The indictment alleges that from October 2010 to the present, the defendants operated Intracoastal Medical Groups, Inc. (IMG), in Broward County, as a pill mill clinic that offered patients prescriptions for oxycodone and other controlled substances without any legitimate medical purpose and outside the usual course of professional medical practice. According to the charges, individuals, including drug addicts and traffickers, seeking to buy large quantities of oxycodone and other controlled substances would travel from hundreds of miles from other states to obtain prescriptions at the defendants’ clinic. Defendant Jason Boyd operated and financed IMG until the Florida Legislature enacted legislation requiring pain management clinics to be owned by licensed physicians. At that time, ownership of IMG was transferred on paper to a physician and in March 2012, to Dr. Chowdary.

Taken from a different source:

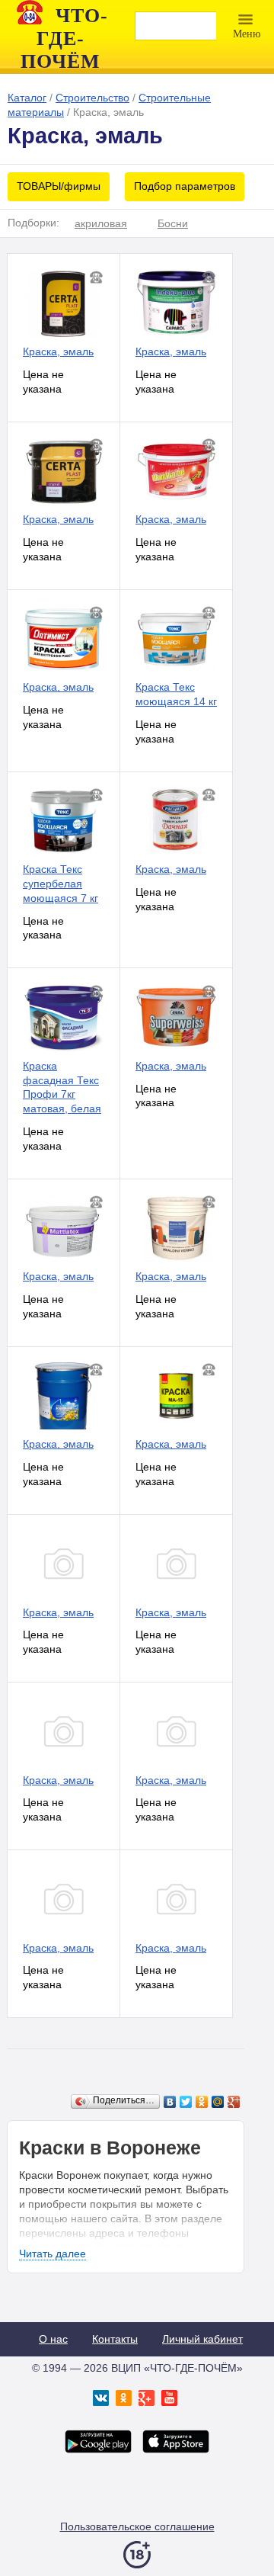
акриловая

To execute the scheme, IMG employed doctors, like defendant Vijay Chowdary, who agreed to prescribe oxycodone and other controlled substances to patients without regard to medical necessity, with only a cursory physical examination of the patient, and in violation of numerous federal and state laws and DEA regulations regarding the storage and distribution of controlled substances. To accomplish the scheme, the defendants created and used a number of false documents. For example, the defendants used phony Florida identification cards to make it appear that all of IMG’s patients were residing in Florida. The defendants also made and used false MRI reports, and discarded urinalysis results that showed that patients were using cocaine and other drugs, advising the patients to return when their urine was clean. The clinic allowed and encouraged the use of “sponsors,” a practice in pill mills where an individual “sponsors” a group of patients in the clinic and pays all of the expenses associated with clinic visit in return for all or a portion of the pills prescribed.
U.S. Attorney Wifredo A. Ferrer stated, “As this case demonstrates, federal and local law enforcement continue to stand united to tackle the pill mill epidemic that has plagued Broward County and our state. Together, we are making a positive difference, as we continue to bring down these unscrupulous doctors and drug dealers who seek to hide behind a medical license. Pill mill operators be warned: we are not done yet.”
Mark R. Trouville, DEA Special Agent in Charge stated, “This is a text book example of an illegal prescription drug trafficking organization. These rogue doctors and greedy drug dealers tried to make a pill mill look like a legitimate business. The days of profiting from these crimes have come to an end for these seven defendants. The diversion of pharmaceutical drugs remains a priority for the DEA and our law enforcement partners in South Florida. We will stay committed to ridding our communities of those who look to become rich from the diversion of powerful prescription medications.”
“I’m extremely proud of the hard work and dedication our investigators have put into building a solid case against these suspects,” Sheriff Scott Israel said. “This group is made up of drug traffickers passing themselves off as businessmen and medical patients and unscrupulous clinicians pretending to be medical professionals. They did all of this to further their criminal enterprise without concern for the people whose lives they were putting at risk.”
If convicted, the defendants face up to 20 years in prison for conspiracy to distribute, dispense and possess oxycodone; up to 20 years for distributing, dispensing, and aiding and abetting the distribution and dispensing, of oxycodone outside the usual course of professional practice and not for a legitimate medic
al purpose; and up to 20 years for maintaining a location for the distribution of narcotics. Lastly, defendant Boyd faces up to 20 years on the money laundering charges.